Nortel Sets Up VPN at Justice, Expands to States
Nortel Sets Up VPN at Justice, Expands to States<@VM>Nortel Networks Corp.
By Jennifer Freer, Staff Writer
Nortel Networks Inc. is using its expertise building a secure virtual private network for the Justice Department to win more business with state and local governments looking to improve interagency communication, company officials said.
The VPN that Nortel of Brampton, Ontario, built for the Justice Department allows the agency to share criminal profile information, such as fingerprints, photographs, biological data and arrest records, using an application called the Joint Automated Booking System, company officials said.
A VPN is a private communications network that can be run over a public network, such as the Internet, but only allows authorized users access to it, thus ensuring the privacy and security of the information and data being transmitted.
With its VPN, the Justice Department can collect, store and transmit information with its other agencies, including the Drug Enforcement Administration, the FBI and the Immigration and Naturalization Service.
Now, state agencies in Virginia and New York are doing the same ? and more.

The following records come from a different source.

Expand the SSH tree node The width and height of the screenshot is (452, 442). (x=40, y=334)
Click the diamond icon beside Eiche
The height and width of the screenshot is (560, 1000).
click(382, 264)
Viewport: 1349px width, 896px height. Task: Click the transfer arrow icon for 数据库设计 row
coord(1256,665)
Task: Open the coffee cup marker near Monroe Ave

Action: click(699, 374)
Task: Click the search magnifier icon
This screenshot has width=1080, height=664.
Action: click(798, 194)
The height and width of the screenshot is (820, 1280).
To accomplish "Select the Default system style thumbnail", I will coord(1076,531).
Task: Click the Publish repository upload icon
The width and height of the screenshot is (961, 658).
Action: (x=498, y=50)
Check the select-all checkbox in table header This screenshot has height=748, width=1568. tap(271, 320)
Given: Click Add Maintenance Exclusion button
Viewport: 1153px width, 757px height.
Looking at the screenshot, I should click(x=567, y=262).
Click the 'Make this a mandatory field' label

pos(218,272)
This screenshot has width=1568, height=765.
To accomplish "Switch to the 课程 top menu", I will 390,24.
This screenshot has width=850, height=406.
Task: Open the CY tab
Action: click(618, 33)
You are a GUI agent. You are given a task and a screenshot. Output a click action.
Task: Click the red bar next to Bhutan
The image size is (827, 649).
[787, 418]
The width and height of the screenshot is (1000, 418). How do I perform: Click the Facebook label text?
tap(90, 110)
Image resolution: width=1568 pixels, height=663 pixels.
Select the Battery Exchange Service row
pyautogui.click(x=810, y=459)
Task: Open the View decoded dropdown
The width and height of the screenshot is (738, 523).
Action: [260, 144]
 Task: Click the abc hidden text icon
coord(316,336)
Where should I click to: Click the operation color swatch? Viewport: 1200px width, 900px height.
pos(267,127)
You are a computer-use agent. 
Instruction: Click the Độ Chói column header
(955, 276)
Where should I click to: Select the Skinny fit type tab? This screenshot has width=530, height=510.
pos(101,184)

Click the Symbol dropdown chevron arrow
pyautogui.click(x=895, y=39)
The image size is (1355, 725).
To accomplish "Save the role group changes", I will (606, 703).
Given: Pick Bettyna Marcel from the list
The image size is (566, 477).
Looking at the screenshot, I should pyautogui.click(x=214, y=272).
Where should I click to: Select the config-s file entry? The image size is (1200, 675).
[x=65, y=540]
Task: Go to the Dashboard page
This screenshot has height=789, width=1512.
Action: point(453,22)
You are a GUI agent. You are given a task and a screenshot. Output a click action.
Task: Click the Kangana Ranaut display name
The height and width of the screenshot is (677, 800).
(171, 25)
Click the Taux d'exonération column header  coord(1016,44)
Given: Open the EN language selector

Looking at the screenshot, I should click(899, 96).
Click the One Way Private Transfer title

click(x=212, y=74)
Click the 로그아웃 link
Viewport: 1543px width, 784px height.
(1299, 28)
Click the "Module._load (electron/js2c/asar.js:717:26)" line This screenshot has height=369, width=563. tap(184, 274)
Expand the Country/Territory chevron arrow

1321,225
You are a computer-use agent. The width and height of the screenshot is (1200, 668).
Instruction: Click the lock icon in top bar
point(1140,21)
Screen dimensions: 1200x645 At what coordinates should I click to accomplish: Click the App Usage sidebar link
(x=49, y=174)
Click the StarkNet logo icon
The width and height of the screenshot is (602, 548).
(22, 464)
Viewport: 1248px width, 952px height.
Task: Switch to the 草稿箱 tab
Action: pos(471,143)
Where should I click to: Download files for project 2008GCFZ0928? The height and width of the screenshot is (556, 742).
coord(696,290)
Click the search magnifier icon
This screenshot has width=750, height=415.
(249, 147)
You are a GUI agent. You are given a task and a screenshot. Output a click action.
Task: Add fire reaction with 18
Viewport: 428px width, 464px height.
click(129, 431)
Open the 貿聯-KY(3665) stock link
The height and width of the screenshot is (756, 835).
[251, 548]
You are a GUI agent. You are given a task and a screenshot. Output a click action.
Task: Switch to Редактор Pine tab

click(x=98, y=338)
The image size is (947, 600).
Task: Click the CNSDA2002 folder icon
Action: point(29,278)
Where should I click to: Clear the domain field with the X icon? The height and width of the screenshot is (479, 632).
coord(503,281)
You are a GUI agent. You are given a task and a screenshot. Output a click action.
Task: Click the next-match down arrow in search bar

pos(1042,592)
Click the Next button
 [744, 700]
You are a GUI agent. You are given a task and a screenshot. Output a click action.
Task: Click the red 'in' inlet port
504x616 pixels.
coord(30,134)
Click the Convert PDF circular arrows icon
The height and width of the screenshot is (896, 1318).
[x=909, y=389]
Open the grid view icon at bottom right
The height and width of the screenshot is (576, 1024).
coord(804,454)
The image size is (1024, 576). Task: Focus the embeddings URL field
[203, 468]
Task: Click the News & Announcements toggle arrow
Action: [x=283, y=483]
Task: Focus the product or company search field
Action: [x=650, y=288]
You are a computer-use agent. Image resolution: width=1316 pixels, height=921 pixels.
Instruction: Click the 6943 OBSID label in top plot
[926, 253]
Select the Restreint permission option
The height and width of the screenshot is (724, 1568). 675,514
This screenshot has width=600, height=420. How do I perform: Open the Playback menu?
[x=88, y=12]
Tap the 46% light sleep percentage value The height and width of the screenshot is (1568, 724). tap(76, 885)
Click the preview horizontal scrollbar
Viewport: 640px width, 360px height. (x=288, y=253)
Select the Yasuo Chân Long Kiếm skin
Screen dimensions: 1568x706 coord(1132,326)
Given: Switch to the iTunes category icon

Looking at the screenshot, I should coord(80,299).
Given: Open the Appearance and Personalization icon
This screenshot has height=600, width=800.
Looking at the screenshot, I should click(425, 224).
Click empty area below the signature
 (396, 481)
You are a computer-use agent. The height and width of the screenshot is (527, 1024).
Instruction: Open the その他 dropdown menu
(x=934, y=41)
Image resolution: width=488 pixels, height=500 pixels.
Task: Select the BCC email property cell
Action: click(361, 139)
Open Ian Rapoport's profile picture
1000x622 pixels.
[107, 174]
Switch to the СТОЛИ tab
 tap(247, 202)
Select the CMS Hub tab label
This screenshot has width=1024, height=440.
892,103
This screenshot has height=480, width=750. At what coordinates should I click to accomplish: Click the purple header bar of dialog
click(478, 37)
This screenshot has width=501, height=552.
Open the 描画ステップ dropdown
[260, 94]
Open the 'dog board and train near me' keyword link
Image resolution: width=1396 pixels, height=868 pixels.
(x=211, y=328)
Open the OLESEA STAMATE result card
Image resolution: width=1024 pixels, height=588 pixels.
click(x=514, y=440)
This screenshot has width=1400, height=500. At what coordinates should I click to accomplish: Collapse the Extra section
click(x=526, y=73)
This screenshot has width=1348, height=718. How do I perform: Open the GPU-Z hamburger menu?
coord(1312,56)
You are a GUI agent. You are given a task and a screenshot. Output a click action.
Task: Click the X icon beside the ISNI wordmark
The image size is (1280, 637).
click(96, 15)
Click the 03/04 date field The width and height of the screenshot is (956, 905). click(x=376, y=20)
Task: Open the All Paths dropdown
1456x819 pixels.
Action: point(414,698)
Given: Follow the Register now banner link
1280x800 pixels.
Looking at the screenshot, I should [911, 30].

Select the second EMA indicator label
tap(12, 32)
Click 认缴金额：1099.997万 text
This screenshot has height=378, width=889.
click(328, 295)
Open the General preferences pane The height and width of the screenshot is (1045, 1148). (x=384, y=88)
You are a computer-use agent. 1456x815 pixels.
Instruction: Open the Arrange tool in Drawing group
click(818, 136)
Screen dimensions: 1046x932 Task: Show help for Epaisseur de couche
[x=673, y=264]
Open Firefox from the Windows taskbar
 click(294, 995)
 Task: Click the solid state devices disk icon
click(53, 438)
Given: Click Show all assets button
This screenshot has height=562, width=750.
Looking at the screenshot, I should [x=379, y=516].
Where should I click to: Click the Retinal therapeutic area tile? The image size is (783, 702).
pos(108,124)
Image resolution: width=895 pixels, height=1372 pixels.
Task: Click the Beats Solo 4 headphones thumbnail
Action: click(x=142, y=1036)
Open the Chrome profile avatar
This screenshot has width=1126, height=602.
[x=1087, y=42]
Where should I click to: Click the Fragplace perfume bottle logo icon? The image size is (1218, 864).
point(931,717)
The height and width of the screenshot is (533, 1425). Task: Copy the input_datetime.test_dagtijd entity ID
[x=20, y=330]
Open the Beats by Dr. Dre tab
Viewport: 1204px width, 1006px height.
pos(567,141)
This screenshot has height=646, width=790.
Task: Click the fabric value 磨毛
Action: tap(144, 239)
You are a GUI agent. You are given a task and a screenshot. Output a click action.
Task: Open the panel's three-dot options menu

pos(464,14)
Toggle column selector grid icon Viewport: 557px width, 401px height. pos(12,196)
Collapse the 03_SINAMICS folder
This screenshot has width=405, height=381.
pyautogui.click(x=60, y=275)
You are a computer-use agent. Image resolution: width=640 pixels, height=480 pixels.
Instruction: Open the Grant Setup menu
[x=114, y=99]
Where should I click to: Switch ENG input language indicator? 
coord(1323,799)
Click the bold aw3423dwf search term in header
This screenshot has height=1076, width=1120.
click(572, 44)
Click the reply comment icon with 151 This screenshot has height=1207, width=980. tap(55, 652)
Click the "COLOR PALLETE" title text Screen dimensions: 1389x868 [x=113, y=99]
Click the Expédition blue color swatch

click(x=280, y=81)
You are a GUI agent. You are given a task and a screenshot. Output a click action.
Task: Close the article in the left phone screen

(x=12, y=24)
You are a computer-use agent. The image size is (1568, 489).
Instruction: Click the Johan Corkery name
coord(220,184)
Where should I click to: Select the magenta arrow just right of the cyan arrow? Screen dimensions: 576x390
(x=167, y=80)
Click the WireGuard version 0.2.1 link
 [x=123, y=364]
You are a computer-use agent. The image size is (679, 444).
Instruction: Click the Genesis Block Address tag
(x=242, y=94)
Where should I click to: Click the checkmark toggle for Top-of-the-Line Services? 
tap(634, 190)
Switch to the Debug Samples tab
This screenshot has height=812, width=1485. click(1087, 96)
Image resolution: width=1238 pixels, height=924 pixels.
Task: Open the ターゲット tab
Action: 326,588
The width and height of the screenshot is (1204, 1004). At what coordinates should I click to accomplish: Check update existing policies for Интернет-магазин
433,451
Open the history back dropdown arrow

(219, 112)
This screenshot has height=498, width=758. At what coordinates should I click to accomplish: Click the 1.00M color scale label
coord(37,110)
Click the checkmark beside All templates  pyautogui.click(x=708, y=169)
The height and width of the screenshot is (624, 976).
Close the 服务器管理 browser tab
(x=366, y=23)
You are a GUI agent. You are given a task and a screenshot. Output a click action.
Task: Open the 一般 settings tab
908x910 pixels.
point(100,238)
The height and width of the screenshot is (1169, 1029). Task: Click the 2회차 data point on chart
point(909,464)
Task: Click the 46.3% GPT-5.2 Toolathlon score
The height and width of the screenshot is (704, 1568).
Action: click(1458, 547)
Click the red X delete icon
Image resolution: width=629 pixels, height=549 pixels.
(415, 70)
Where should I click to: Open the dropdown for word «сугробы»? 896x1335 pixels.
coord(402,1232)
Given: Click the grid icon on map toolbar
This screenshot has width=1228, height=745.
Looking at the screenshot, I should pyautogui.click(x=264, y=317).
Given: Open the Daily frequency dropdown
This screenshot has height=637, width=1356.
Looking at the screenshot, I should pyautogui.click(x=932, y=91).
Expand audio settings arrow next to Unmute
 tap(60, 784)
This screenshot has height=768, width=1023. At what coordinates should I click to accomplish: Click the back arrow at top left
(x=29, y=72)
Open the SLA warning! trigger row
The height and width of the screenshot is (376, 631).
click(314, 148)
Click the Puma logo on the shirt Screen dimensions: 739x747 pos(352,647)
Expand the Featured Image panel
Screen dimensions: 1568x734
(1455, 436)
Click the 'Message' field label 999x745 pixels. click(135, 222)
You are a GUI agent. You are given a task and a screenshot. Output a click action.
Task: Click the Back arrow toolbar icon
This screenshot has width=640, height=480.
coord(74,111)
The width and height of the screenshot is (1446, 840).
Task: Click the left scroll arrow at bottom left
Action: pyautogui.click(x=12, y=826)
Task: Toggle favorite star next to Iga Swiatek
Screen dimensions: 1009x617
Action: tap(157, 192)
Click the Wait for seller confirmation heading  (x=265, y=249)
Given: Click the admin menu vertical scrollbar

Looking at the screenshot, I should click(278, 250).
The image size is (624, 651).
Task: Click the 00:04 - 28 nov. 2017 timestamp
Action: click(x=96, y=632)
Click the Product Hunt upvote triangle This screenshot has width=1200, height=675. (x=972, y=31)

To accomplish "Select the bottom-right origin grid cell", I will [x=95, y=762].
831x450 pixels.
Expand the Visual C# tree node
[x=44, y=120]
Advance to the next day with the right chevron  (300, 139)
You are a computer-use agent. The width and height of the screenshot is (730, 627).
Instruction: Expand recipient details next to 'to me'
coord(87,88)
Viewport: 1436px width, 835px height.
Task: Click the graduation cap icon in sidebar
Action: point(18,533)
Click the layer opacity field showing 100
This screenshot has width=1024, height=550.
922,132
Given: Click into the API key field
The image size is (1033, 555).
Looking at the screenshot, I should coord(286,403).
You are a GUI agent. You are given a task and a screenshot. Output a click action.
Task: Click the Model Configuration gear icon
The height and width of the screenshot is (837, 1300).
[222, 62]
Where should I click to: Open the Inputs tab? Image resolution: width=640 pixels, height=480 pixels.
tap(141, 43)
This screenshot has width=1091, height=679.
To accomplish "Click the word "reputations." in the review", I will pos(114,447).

"The market for VPNs on the state and local level is exceptionally large, especially since the FBI is connected to every police vehicle on the road," said Dan Pitton, former security programs manager for the Justice Department. He now works for the Energy Department. "More and more of the state agencies are moving to Web-based technology, and the use of VPNs is going to continue to increase throughout the law enforcement community."
VPNs are likely to gain acceptance in federal government as well as state and local agencies, said Kevin Plexico, vice president and chief technology officer at Input Inc., a market research firm in Chantilly, Va.
"I think this just points to the growing need for agencies at the federal and state and local level to communicate with each other and share data," he said. And the need for VPNs exists among agencies that deal with health care, transportation and taxation as well as law enforcement, he said.
Much of the data exchanged needs to be protected and transmitted securely, and VPNs provide a convenient way of accomplishing this, he added.
The city of New York, the Virginia departments of Transportation, Information Technology and Emergency Management, the city of Newport News, Va., and the Petersburg, Va., City School System are using Nortel's VPNs.
In Virginia, Nortel VPNs are helping state agencies replace old mainframe computers, supporting e-mail systems and providing remote access for field officers. With a VPN, they have a secure connection, said Paul Sumner, a systems engineer with Nortel.
The Virginia networks are used to share financial, human resources and inventory management information, he added. Schools are using the network to allow kids to connect to their networks for homework and assignments, he said.
The VPN was implemented at the Justice Department this spring under Sprint Corp.'s FTS2001 telecommunications contract with the General Services Administration, although the Justice Department was extremely cautious about sharing information in a secure manner, Pitton said. Nortel is a subcontractor on the deal to Sprint Corp. of Westwood, Kan.
VPNs have been relatively slow to gain acceptance in the federal government, Plexico said. Historically, the networks have been difficult to set up and cumbersome for individuals to use, but as the technology has evolved, the VPNs will play a greater role in the government's efforts to shore up security, he said.
Once the Justice Department felt comfortable with the network's security, it began to reap the benefits by using it to search multiple agency databases, eliminate duplicate paperwork, coordinate investigations better and access up-to-the-minute arrest warrant information from departments, said Ophir Gamliel, national account manager for Nortel Networks.
"The network provides trust," Pitton said. "The ability to assert and maintain the security is very important."
Other federal agencies are looking to VPNs to provide a secure network, and Nortel is also working with them to supply the infrastructure for VPNs, Gamliel said. The Internal Revenue Service is using Nortel's system for e-mail delivery throughout the country, and the Energy Department is planning to build a VPN.
The demand for VPNs is increasing, and Gamliel said he expects to see many other uses for Nortel's network other than sharing criminal information.
"I see it growing in demand in areas such as interagency communication, departmental communication and especially telecommuters in the government," he said.
The Justice Department also sees other areas where a VPN can be useful, Pitton said.
For example, the Justice Department has to process thousands of security clearance applications and background checks for new employees and contractors. The process is very labor intensive and can take weeks or months to complete, he added.
With a Web-based VPN, the security clearance forms can be filled out electronically and sent via e-mail instead of regular mail, Pitton said. It can help save time and money, he added.
Also, once the new president takes office, the Justice Department will need to recognize the new attorneys that will work with the agency and have access to its network, Pitton said.
"There is an expectation of remote connectivity to the [Justice Department] network, but that's not available," Pitton said. "The VPN can help efforts to standardize remote access to the DoJ."
VPNs are another tool in the security tool bag of the agencies, Plexico said. The networks offer a good way of providing secure access to protected resources.
"I would expect VPN uses to expand, I wouldn't expect it to expand any more rapidly than other security technologies available," Plexico said. "In fact, we're seeing many of these technologies being bundled together, such as firewalls that have VPN technology built into them."